Improved observation of the global water cycle with satellite remote sensing and neural network modeling

Une thèse présentée pour l’obtention du grade de Docteur

Sorbonne Université
École Doctorale des Sciences de l’Environnement d’Île de France (Nº 129)

par

Matthew G. Heberger

Laboratoire d’Etudes du Rayonnement et de la Matière en Astrophysique et Atmosphères, UMR 8112
Observatoire de Paris
Présentée et soutenue publiquement le 12 janvier 2024
devant un jury composé de:

Hélène CHEPFER Sorbonne Université Présidente du jury
Aaron BOONE Météo France, Toulouse Rapporteur
Frédéric FRAPPART INRAE, Villenave d’Ornon Rapporteur
Hélène BROGNIEZ Université Paris-Saclay Examinatrice
Ming PAN Univ. of California at San Diego Examinateur
Fabrice PAPA IRD, Brasilia, Brazil Examinateur
Filipe AIRES LERMA/CNRS, Paris Directeur de thèse

image image image

Acknowledgements

I had one of the the best advisors a doctoral candidate could hope for. Thank you, Filipe Aires, for having confidence in a “non-traditional student” and for your constant support and guidance. I also owe a big thanks to my “lab partner” Victor Pellet for many helpful conversations, coding advice, and incredibly valuable feedback on my writing.

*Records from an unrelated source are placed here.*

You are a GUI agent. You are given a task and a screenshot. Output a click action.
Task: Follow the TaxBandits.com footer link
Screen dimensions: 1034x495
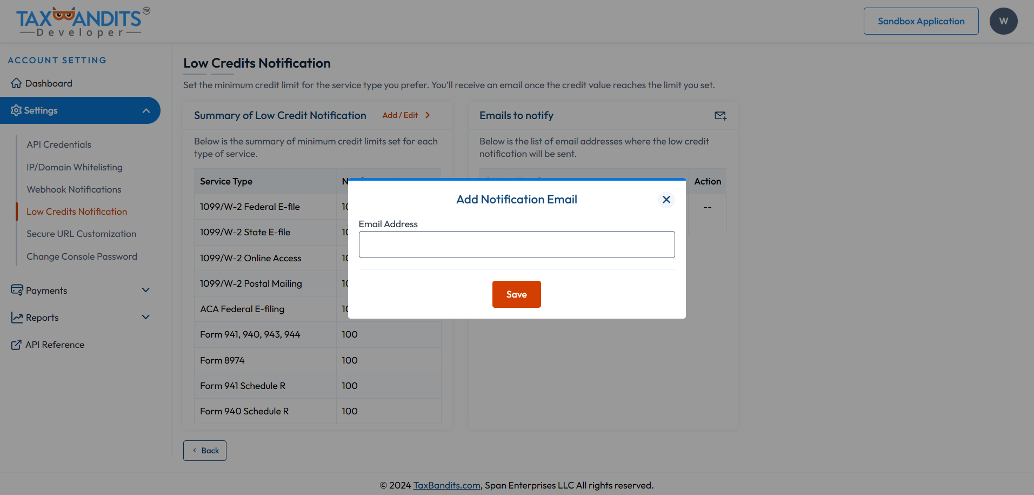[x=446, y=485]
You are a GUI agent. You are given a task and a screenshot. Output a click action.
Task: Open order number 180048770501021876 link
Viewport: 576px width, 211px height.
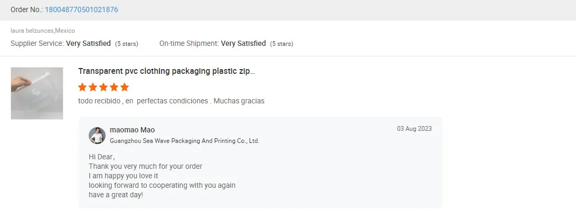pos(81,9)
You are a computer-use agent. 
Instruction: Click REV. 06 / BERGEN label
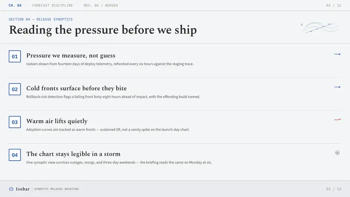click(x=101, y=5)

I offer my sincere gratitude to the members of my jury (thesis committee) for your time, energy, and expertise : Hélène Chepfer, Aaron Boone, Frédéric Frappart, Hélène Brogniez, Ming Pan, and Fabrice Papa. To Drs. Pan and Papa, thank you for accompanying me since year one as part of my Comité de Suivi, and for your constructive input and encouragement.

I want to express gratitude to the Government of France and to the administration of President Emmanuel Macron for supporting climate research and for welcoming international researchers to France when they felt less than welcome in their home countries. It has been an extraordinary honor and privilege to be a student at Sorbonne University and to do research at the Paris Observatory, both renowned institutions.

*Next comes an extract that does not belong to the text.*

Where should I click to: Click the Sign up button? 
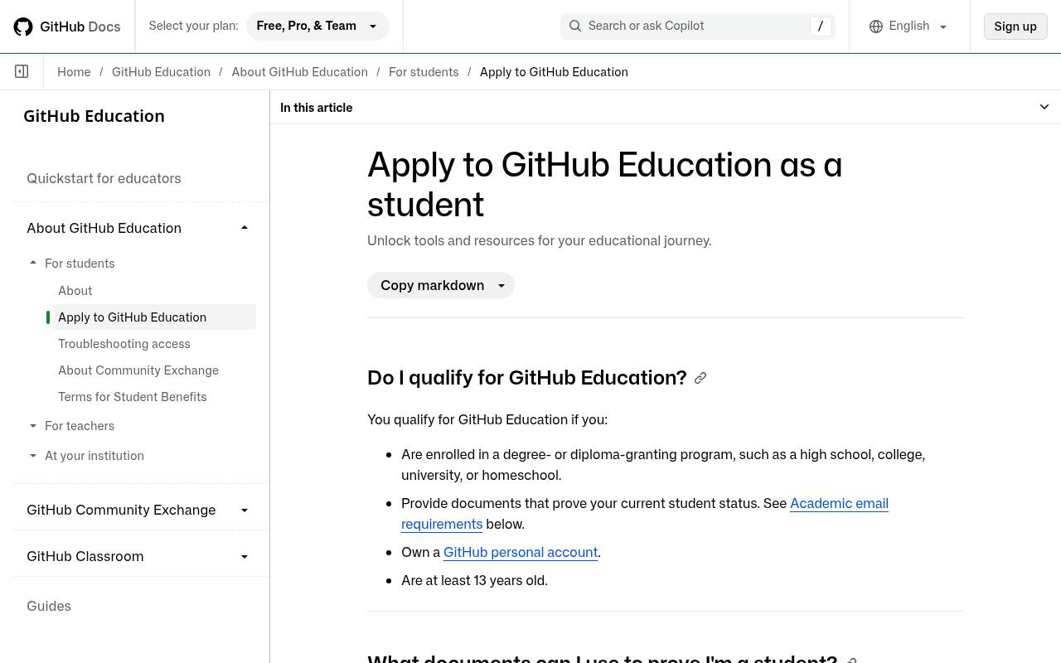click(1015, 26)
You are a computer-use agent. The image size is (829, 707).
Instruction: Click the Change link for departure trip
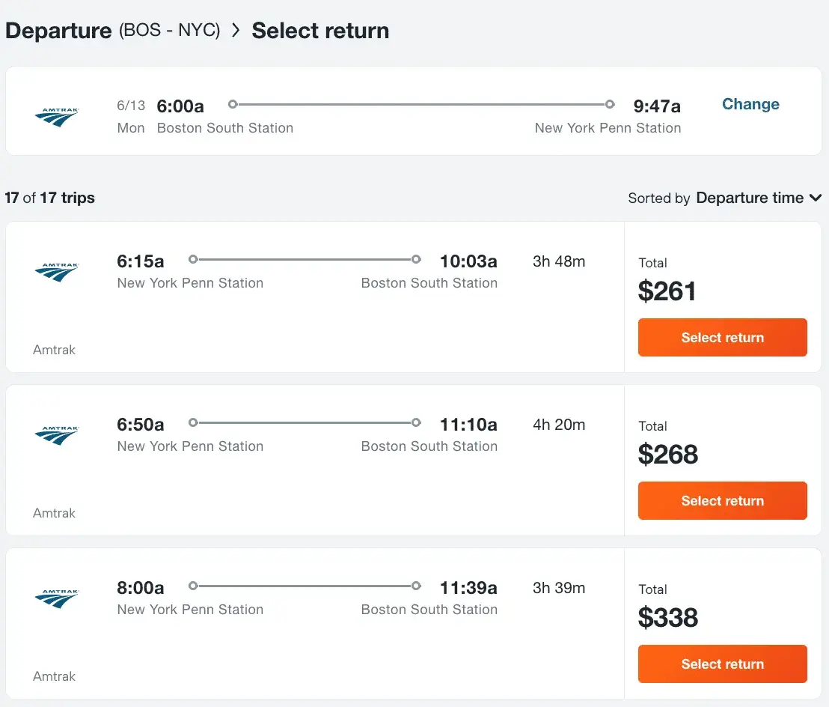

I humbly thank the many people that make these institutions run and who are too frequently unacknowledged – technicians, administrators, janitors, groundskeepers, guardians, cooks and dishwashers in the cantine, and many more. We could not do science without you! I stand in solidarity with you in your ongoing struggle for recognition, rights, and fair pay. Together, let us acknowledge the intrinsic value of each individual’s contribution, and work to create a society where the fruits of labor are equitably shared, and the principles of égalité and fraternité prevail.

Finally, my dearest thanks go to my family, Michelle and Gabriel, for your unconditional love, support, and patience.

Declaration

This research was carried out under the direction of Dr. Filipe Aires from 2021 to 2023 at the Paris Observatory, within the Laboratoire d’Etudes du Rayonnement et de la Matière en Astrophysique et Atmosphères, or LERMA.

The supervision of the thesis was done by the Doctoral School of Environmental Sciences of Ile-de-France #129 at Sorbonne University.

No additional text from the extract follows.